Exercise objective: Would you go through the records below and copy each line with the string "checkbox"?

Recorded data:
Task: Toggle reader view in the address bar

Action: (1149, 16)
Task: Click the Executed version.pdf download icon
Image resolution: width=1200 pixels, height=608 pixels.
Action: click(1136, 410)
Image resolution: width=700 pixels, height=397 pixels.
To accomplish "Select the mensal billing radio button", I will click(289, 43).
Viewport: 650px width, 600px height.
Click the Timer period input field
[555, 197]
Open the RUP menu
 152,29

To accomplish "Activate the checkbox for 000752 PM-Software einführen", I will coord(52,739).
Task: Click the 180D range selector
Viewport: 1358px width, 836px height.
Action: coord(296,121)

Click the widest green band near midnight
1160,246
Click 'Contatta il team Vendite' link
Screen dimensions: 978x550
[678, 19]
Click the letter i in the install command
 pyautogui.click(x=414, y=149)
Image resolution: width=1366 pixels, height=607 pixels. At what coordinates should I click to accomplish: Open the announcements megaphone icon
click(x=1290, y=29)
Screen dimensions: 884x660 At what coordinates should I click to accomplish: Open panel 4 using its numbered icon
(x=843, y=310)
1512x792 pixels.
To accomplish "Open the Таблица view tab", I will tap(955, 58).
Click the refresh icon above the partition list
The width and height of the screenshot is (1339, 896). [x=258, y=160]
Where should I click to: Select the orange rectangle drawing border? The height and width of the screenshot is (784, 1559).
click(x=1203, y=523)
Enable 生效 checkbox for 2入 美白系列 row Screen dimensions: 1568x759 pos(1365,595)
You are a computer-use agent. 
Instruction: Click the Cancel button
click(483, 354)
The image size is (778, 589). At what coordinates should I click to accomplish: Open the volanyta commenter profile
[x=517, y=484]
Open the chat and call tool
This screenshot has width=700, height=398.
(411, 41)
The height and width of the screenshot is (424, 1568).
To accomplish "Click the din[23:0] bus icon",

Expected output:
To accomplish "Activate the checkbox for 000752 PM-Software einführen", I will coord(52,739).
Enable 生效 checkbox for 2入 美白系列 row Screen dimensions: 1568x759 pos(1365,595)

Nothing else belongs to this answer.